Actually, CNET refers to the two execs' "departures" but doesn't indicate whether said departures were voluntary or if either gentleman got the boot. Wilhelm in particular may have been pink-slipped into oblivion, since AppleInsider reports that his leaving the company coincides with "a major restructuring of the company's AppleCare support division" that entails "significant changes to the struggling program." It's that "struggling" bit there that implies to us that Wilhelm got the shaft (Apple's support division has apparently been losing money for a while, now), as well as the fact that one AI source claims that Wilhelm was indeed "let go." It also goes along with the "downsizing of Apple call centers" and outsourcing of tech support to "India, Holland, and the United Kingdom" that's said to come next.

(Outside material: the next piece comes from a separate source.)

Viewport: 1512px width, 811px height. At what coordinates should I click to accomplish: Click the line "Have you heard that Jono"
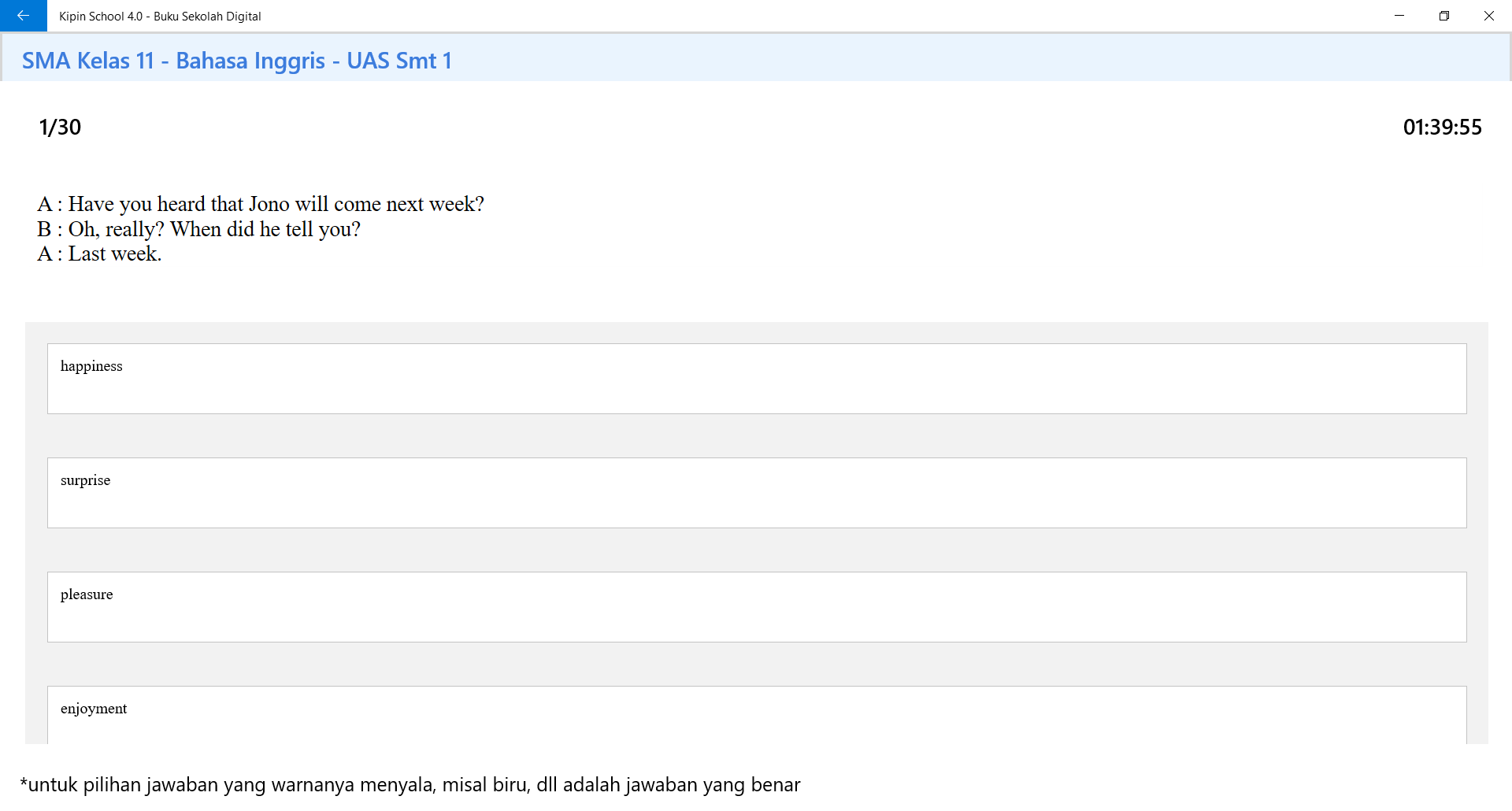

As for Bucher, though, we've got no reason to think he was escorted out by security as he tearfully clutched a cardboard box holding the former contents of his desk; then again, we've got no reason not to think that, either. Apparently his departure, whether voluntary or not, was kept pretty hush-hush: Daring Fireball reports that while Bucher's exit took place a week ago, as of last Friday it hadn't even been announced to anyone outside of Apple's hardware division. During that time and until a replacement is hired, an engineering management team-- slapped together by executive veep Tim Cook and including design superstar Jonathan Ive-- will lead the division in Bucher's stead.

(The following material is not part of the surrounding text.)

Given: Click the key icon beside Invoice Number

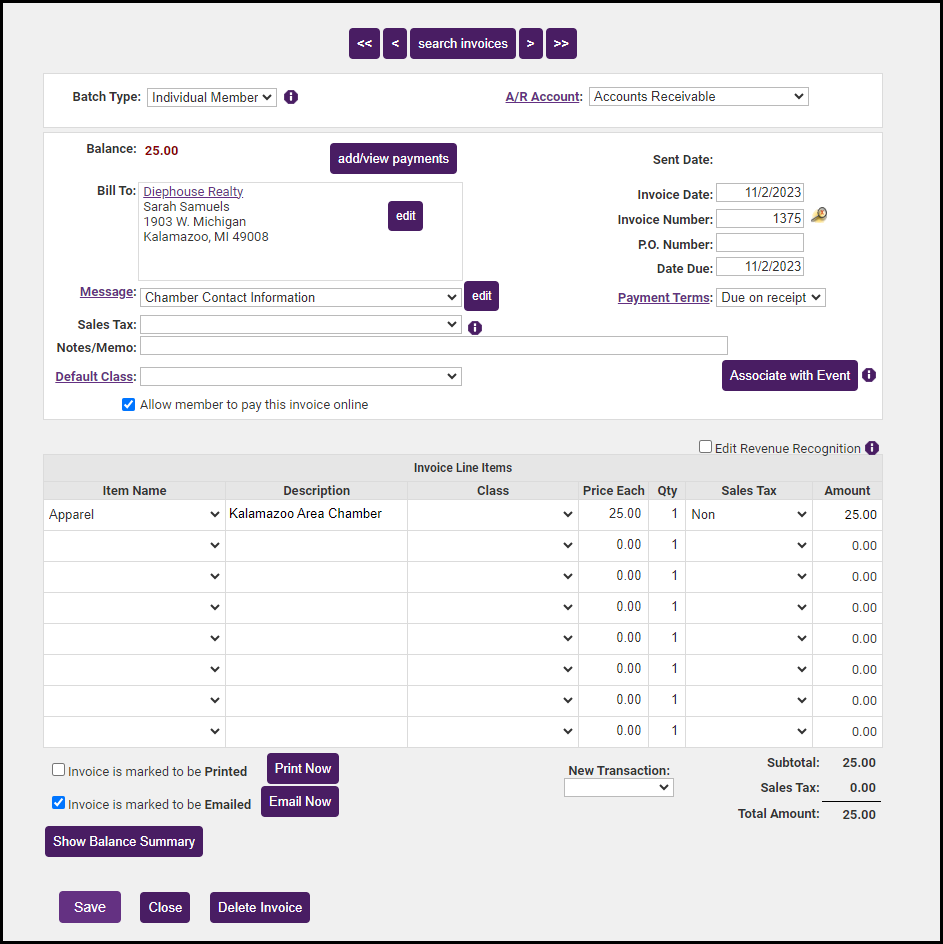Looking at the screenshot, I should point(819,215).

Feel free to weave this deftly into your conspiracy theory that Apple is slowly eliminating the Macintosh from its product line in order to focus solely on iPods, iTunes, and other "digital lifestyle" products and services. Remember, Bucher essentially replaced Jon Rubinstein as the Mac hardware guy, since Jon got swallowed up in the brand-spankin'-new iPod division. But you sure didn't see Jon quitting or getting canned after six months when he was handling the Mac gear. Sounds to us like the iPod team got the 98 mph fastball, while the Mac got stuck with someone off the farm team who didn't even make it through three innings.

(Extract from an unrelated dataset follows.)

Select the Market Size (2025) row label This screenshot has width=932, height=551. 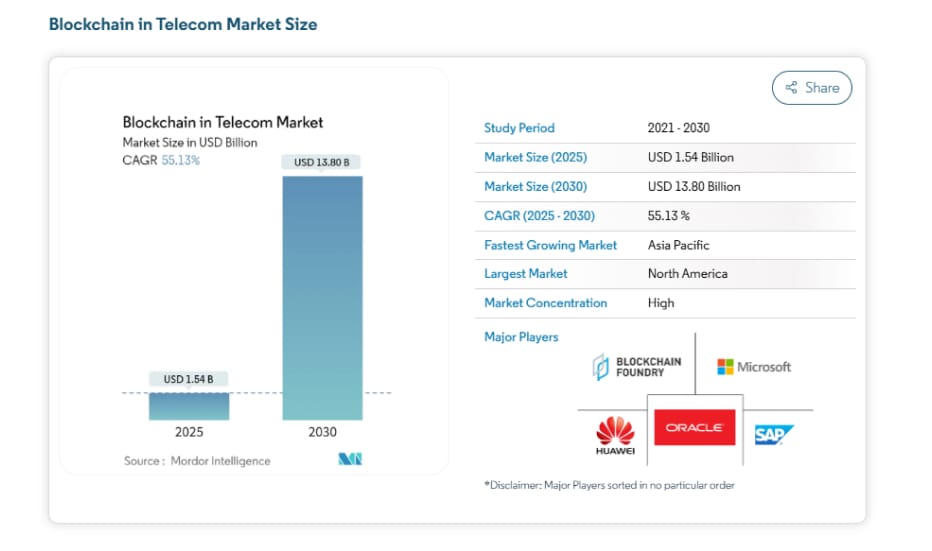tap(535, 157)
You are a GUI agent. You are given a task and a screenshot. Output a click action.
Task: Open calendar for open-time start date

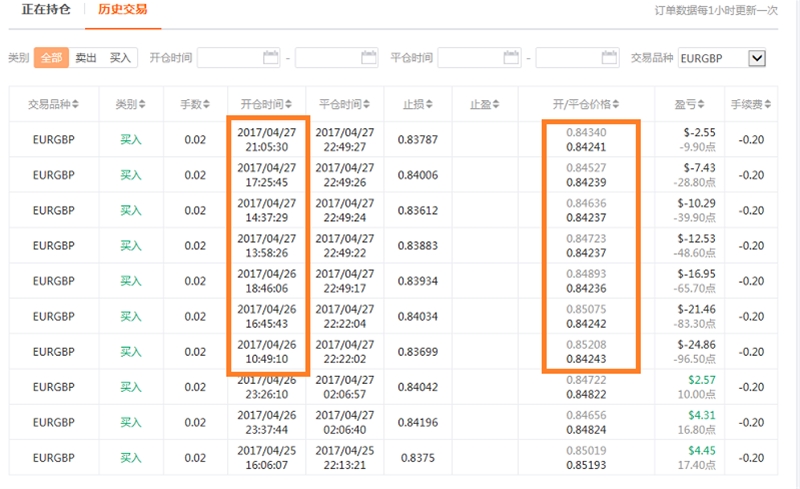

Yes, we know that was a baseball reference. Sorry, it's a side-effect of that whole Red Sox thing. It won't happen again.

Anyway, word has it that Wilhelm left on the 8th and Bucher on the 15th; we suppose we'll give it a few days and see which bigwig pulled a vanishing act today. Hmmm, one executive mysteriously disappearing at the beginning of each week... Apple's cafeteria serves vegan food in accordance with Steve Jobs's dietary preference... oh, lord! It's people! SOYLENT GREEN IS PEOPLE!!